**What to work on**.
Before anything else, copy every record below exactly as it stands.

**Exercise data**.
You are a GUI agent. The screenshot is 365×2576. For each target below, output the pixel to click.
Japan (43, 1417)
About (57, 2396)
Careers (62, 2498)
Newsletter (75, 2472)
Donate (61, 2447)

**Expected answer**.
You are a GUI agent. The screenshot is 365×2576. For each target below, output the pixel to click.
Japan (43, 1417)
About (57, 2396)
Careers (62, 2498)
Newsletter (75, 2472)
Donate (61, 2447)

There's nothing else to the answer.